Internationalmedia.co.id – News – Komisi Pemberantasan Korupsi (KPK) secara resmi menetapkan Bupati Langkat, Syah Afandin (SAF), sebagai tersangka dalam kasus dugaan suap terkait proyek-proyek di lingkungan Pemerintah Kabupaten Langkat. Bersama Syah, tim suksesnya pada Pilkada 2024, Yaqub Abdhal Al Mu’arif (YQB), juga turut ditetapkan sebagai tersangka. Syah Afandin diduga telah menerima uang suap senilai Rp 800 juta dari Yaqub.
Plt Direktur Penyidikan KPK, Achmad Taufik Husein, dalam konferensi pers di Gedung KPK, Kuningan, Jakarta, pada Jumat (3/7/2026), menjelaskan bahwa permintaan fee tersebut telah dipenuhi Yaqub secara bertahap sejak tahun 2025 hingga April 2026.

Rincian pemberian uang Rp 800 juta tersebut adalah sebagai berikut:
- Pada tahun 2025, Syah menerima Rp 500 juta melalui dua kali transfer yang disalurkan oleh ZK, sopir pribadinya.
- Pada Mei 2025, sejumlah Rp 150 juta diberikan melalui perantara lain.
- Pada April 2026, Rp 150 juta kembali disalurkan melalui ZK.

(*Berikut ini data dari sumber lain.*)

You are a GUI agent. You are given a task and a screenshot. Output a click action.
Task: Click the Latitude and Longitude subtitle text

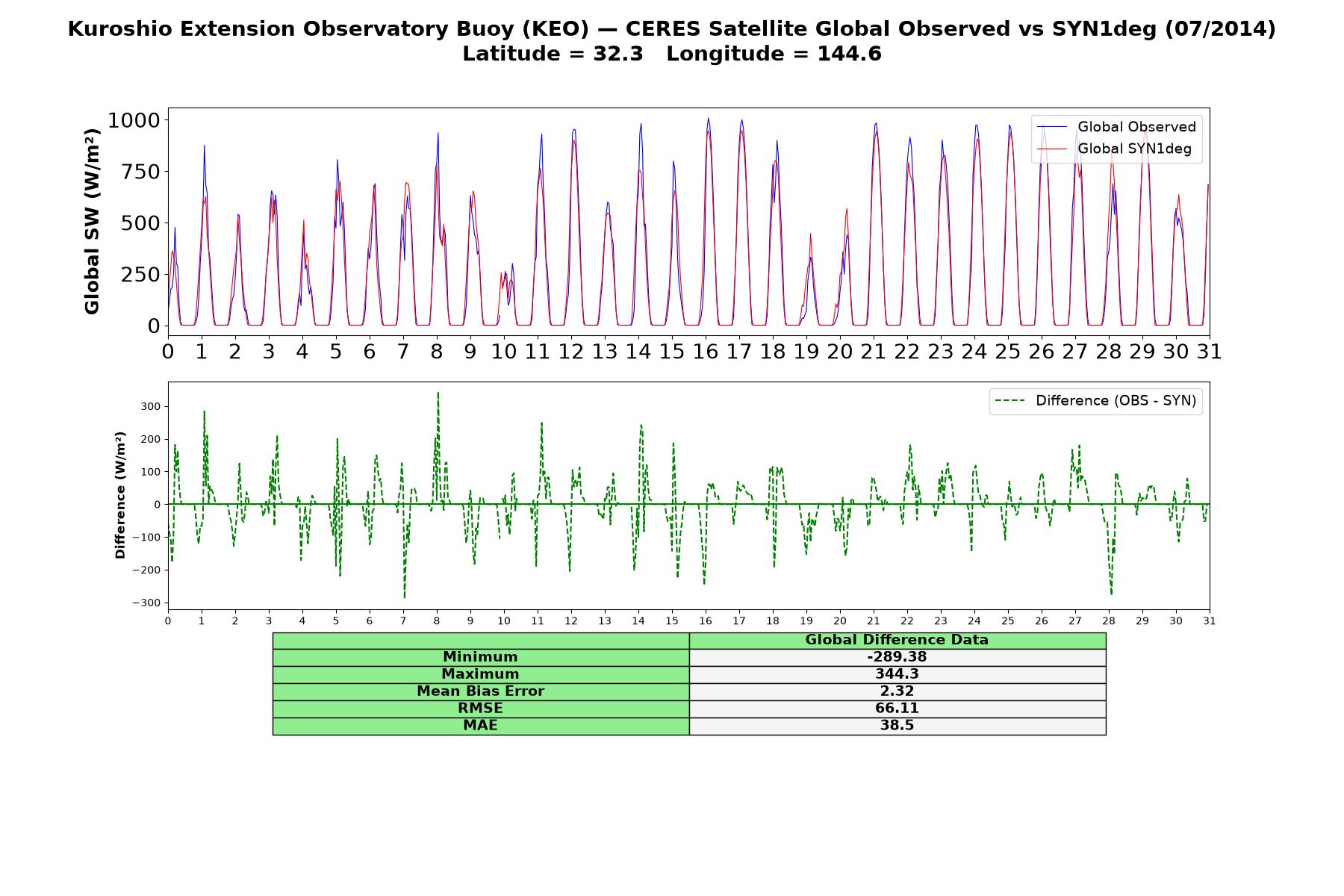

Tidak berhenti di situ, pada akhir Juni 2026, Syah Afandin kembali meminta uang sebesar Rp 300 juta kepada Yaqub sebagai bagian dari komitmen fee. Namun, pada 1 Juli 2026, Yaqub hanya menyanggupi permintaan tersebut sebesar Rp 100 juta.
Selain dugaan suap proyek, KPK juga menemukan indikasi penerimaan lain atau gratifikasi oleh Syah Afandin dengan total nilai yang tidak kalah fantastis, yaitu sekurang-kurangnya Rp 3,5 miliar. "Selain dugaan tindak pidana korupsi suap proyek di lingkungan Pemkab Langkat, KPK juga menemukan adanya dugaan penerimaan lainnya atau gratifikasi oleh SAF dengan total sekurang-kurangnya Rp 3,5 miliar," tegas Taufik.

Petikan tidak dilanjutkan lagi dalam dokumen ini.